As the Big Data
phenomenon continues to gather momentum, more and more organizations are
starting to recognize the unexploited value in the vast amounts of data they
hold. According to IDC, the Big Data technology and services market will grow
to about $17 billion by 2015, seven times the growth rate of the overall IT
market.
Despite the strong
potential commercial advantage for business, developing an effective strategy
to cope with existing and previously unexplored information could prove tough
for many enterprises.
In many ways, this is
because the term ‘Big Data’ itself is somewhat misleading. One definition is in
terms of terabytes and petabytes of information that common database software
tools cannot capture, manage and process within an acceptable amount of time.
In reality, data volume is just one aspect of the discussion and arguably the
most straightforward issue that needs to be addressed.
As Gartner points out;
‘the complexity, variety and velocity with which it is delivered combine to
amplify the problem substantially beyond the simple issues of volume implied by
the popular term Big Data.’ For this reason, ‘big’ really depends on the
starting point and the size of the organization.

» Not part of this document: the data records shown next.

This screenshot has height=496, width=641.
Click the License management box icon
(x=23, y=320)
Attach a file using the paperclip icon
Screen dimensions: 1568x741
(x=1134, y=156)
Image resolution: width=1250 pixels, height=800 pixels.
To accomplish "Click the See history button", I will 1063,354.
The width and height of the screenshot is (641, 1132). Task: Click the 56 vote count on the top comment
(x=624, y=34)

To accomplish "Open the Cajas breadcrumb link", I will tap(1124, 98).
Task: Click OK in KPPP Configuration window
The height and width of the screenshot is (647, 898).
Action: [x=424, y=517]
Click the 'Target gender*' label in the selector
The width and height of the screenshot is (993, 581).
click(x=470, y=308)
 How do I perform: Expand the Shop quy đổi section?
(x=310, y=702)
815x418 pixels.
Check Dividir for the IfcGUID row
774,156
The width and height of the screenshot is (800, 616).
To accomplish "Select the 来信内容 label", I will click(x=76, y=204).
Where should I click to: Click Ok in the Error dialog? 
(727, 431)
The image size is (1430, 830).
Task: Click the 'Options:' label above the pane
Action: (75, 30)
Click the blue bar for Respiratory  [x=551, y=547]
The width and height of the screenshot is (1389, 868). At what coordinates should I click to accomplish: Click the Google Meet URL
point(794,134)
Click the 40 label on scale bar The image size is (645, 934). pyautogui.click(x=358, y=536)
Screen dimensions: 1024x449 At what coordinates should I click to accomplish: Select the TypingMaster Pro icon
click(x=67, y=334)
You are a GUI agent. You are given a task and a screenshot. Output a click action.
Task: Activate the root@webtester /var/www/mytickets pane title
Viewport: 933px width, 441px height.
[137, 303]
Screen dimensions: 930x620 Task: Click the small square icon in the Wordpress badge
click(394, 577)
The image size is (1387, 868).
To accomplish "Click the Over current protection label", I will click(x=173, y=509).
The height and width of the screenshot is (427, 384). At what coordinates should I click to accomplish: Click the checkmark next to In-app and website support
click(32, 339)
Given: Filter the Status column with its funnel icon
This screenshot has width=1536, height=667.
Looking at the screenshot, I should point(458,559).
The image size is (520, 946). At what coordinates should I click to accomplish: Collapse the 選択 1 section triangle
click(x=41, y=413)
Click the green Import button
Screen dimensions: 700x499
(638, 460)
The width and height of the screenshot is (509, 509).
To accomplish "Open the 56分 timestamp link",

With so much being written about Big Data
these days, it can prove difficult for enterprises to implement strategies that
deliver on the promise of Big Data Analytics. For example I have read many
online articles equating "MapReduce" with "Hadoop" and
"Hadoop" with "Big Data".
MapReduce is, of course, a programming
model that enables complex processing logic expressed in Java and other
programming languages to be parallelised efficiently, thus permitting their
execution on "shared nothing", scale-out hardware architectures and
Hadoop is one implementation of the MapReduce programming
model. There are other implementations of the MapReduce model – and there
are other approaches to parallel processing, which are a better fit with many
classes of analytic problems. However we rarely see these alternatives
discussed.
Another interesting assertion I read and sometimes
I am confronted with by customers new to Hadoop is the positioning of Hadoop as
an alternative to existing, SQL-based technologies that is likely to displace –
or even entirely replace – these technologies. This can often lead to an
interesting discussion, but you could summarize that Hadoop lacks important
capabilities found in a mature and sophisticated data warehouse RDBMS, for
example: query re-write and cost-based query optimization; mixed-workload
management; security, availability and recoverability features; support for
transactions; etc., etc., etc.
There is, of course, a whole ecosystem
springing-up around Hadoop – including HBase, Hive, Mahout and ZooKeeper, to
name just four – and some commentators argue that in time these technologies
may extend Hadoop to the point where this ecosystem could provide
an alternative to existing Data Warehouse DBMS technology.
Possibly, but I
would suggest that they have a long an arduous path to reach such a goal.
None of which is to say that Hadoop is not
an extremely interesting and promising new technology – because clearly it is,
and has role as enterprises embrace Big Data Analytics. There is evidence
today, from leading e-business companies that Hadoop scales well - and has a
unit-cost-of-storage that will increasingly make it possible for organizations
to "remember everything", by enabling them to retain data whose value
for analytics is as yet unproven.
Hadoop may become the processing
infrastructure that enables us to process raw, multi-structured data and move
it into a "Big Analytic" environment - like Teradata-Aster - that can
more efficiently support high-performance, high concurrency manipulation of the
data, whilst also providing for improved usability and manageability, so that
we can bring this data to a wider audience. The final stage in this “Big
Data value chain” will the see us move the insights derived from the processing
of the raw multi-structured data in these "up stream" environments
into the Data Warehouse, where it can most easily and most efficiently be
combined with other data - and shared with the entire organization, so in order
to maximize business value.
Teradata continues to invest in
partnerships with leading Hadoop distributors Cloudera and Hortonworks - and to
develop and enhance integration technology between these environments and the
Teradata and Teradata-Aster platforms.
The fact that Big Data
is discovery-oriented and its relative immaturity compared with traditional
analytics, arguably means that it doesn’t sit well within the IT department
because requirements can never be fully defined in advance. Neither should it
logically fall to business analysts used to using traditional BI tools.
As a result, a new
role has emerged for data scientists, who are not technologists but are also
not afraid of leveraging technology. Rather than seeking an answer to a
business question, this new professional is more concerned with what the
question should be. The data scientist will look for new insights from data and
will use it as a visualization tool not a reporting tool.
In future, many
believe that having this type of individual on staff will also be key to
generating maximum value from Big Data. In the meantime, the onus will
invariably fall to the CIO to prepare and act for a changing Big Data
landscape.
Customers can be
assured that Teradata will continue to be their #1 strategic advisor for their
data management and analytics. We continue to provide compelling and innovative
solutions with Teradata Aster and Teradata IDW appliances. We will also work
with best-in-class partners to provide choices in integrated solutions and
reference architectures to help customers maintain competitive advantage with
their data.
What is certain is that
interesting times lay ahead, and that those enterprises that can successfully
execute a Big Data strategy will gain competitive advantage from the valuable
insights gained from Big Data Analytics.